Juha Koskela, who was announced as indisposed, sings the role of Wotan, father of the gods, with great clarity and comprehensibility, with full textual differentiation and creative power, which lends an appealing intensity to the central Ring scene, the monologue of the second act. It is wonderful how restrained, rigid and stiffly unmoved he had previously taken his wife Fricka’s criticism, only to then express his inner rage with a brief gesture of his hand. The acting on the small stage is generally good and comprehensible. Regina Pätzer plays Fricka as a fiery defender of marriage, embodying the admonishing, opinionated wife in a completely convincing manner with her energetic, slightly shaky intonation.

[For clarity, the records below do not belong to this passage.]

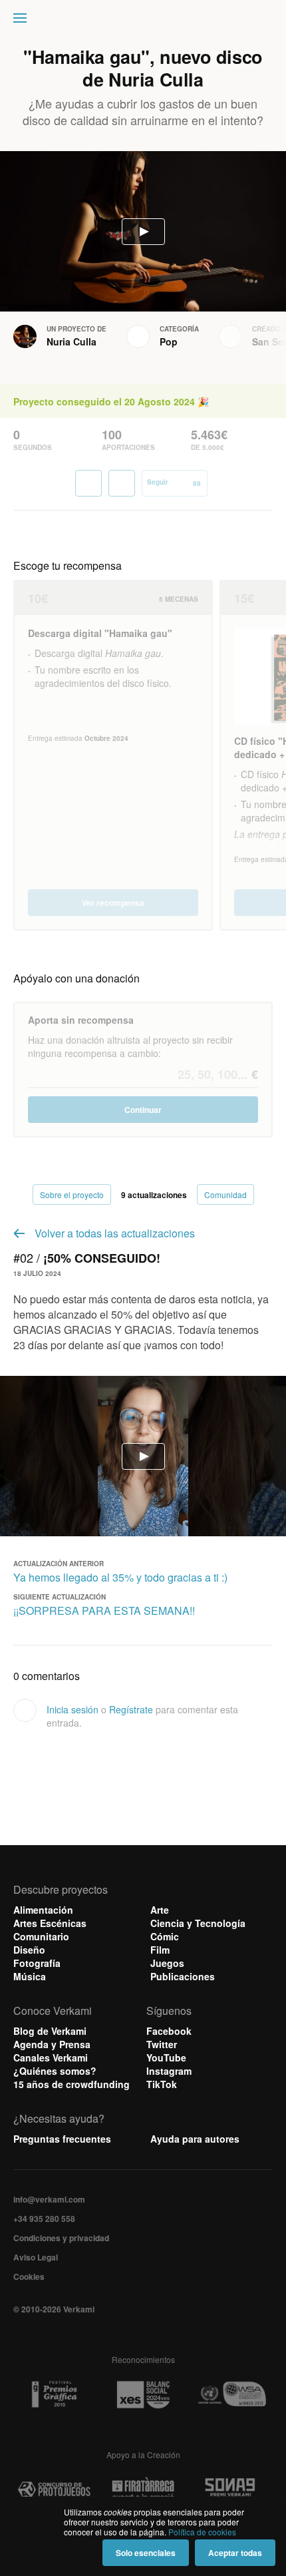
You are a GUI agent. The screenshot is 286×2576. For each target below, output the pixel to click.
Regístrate (131, 1709)
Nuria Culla (71, 341)
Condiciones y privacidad (61, 2238)
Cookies (29, 2276)
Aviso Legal (35, 2257)
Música (29, 1976)
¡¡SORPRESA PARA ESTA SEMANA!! (104, 1610)
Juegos (167, 1963)
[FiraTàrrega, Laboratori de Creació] (143, 2490)
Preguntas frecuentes (62, 2138)
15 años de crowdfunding (71, 2084)
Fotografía (37, 1963)
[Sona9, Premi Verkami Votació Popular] (232, 2490)
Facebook (169, 2031)
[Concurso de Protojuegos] (54, 2490)
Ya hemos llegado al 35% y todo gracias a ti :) (120, 1577)
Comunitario (41, 1936)
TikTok (161, 2084)
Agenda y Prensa (51, 2044)
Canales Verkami (50, 2057)
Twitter (161, 2044)
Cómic (164, 1936)
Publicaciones (182, 1976)
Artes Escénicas (49, 1923)
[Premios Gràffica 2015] (54, 2395)
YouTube (166, 2057)
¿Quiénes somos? (54, 2070)
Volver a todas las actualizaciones (115, 1233)
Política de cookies (202, 2531)
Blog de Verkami (49, 2031)
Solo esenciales (146, 2553)
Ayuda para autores (194, 2138)
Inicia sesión (72, 1709)
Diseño (29, 1949)
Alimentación (43, 1909)
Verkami (144, 21)
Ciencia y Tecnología (197, 1923)
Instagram (169, 2070)
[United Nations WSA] (232, 2395)
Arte (159, 1909)
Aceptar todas (235, 2553)
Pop (169, 341)
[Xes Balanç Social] (143, 2395)
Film (160, 1949)
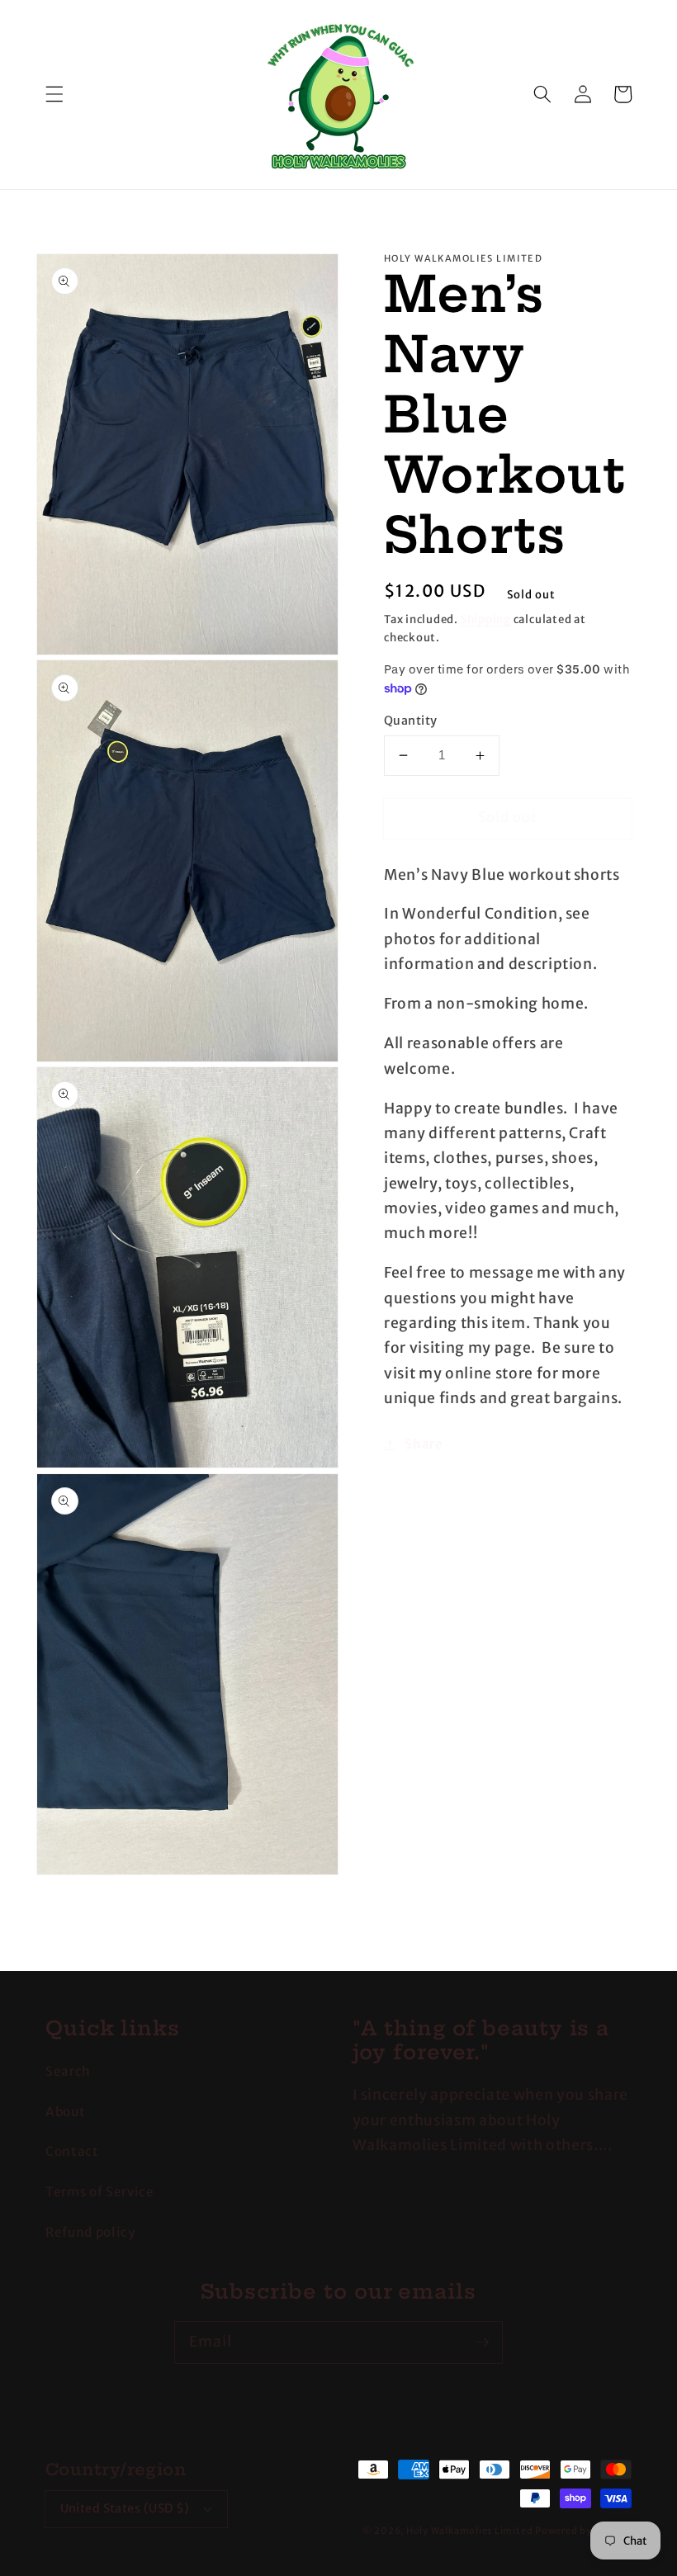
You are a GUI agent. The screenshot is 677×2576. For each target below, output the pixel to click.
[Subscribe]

And Peggy Steiner, as the young Brünnhilde and Wotan’s favourite daughter, also manages to draw a great deal of acting and singing potential from the role: youthful, quick-tempered, powerful and expressive, she also succeeds in conveying a degree of desperate depth in the final act. In the death announcement at the end of the second act, she certainly scores with blossoming phrases. As Siegmund, Max An emphasises the long ‘Wälse’ cries a little too ambitiously, but otherwise shows a lot of lyrical interpretation, flexibility and stamina right up to his (stage) death. This is fought out right at the front of the stage in classic style with spear, halbeard and sword.

In the course of the performance attended on 15 February 2026, Jessey-Joy Spronk becomes increasingly blossoming and beautifully dramatic in the role of Sieglinde. Hunding is played by Samuel Berlad – also announced as indisposed in advance – with a melodious emphasis on the part, which is otherwise often interpreted as dark and abysmal. This works well and is interesting.

GMD Johannes Rieger conducts the Harzer Sinfoniker in Alfons Abbass’s reduced orchestral version, which may not always work together perfectly, but overall offers a more musically sincere performance that is thrilling in places. Particularly at the beginning, the stormy thunderstorm prelude is full of shimmer and tension, a sparklingly clean Ride of the Valkyries and the appropriately dramatic farewell in the finale of the third act can be noted as plus points of this final evening, which, in front of a sold-out house, whets the appetite for the sequel with ‘Siegfried’ at the Harz Theatre on 7 November.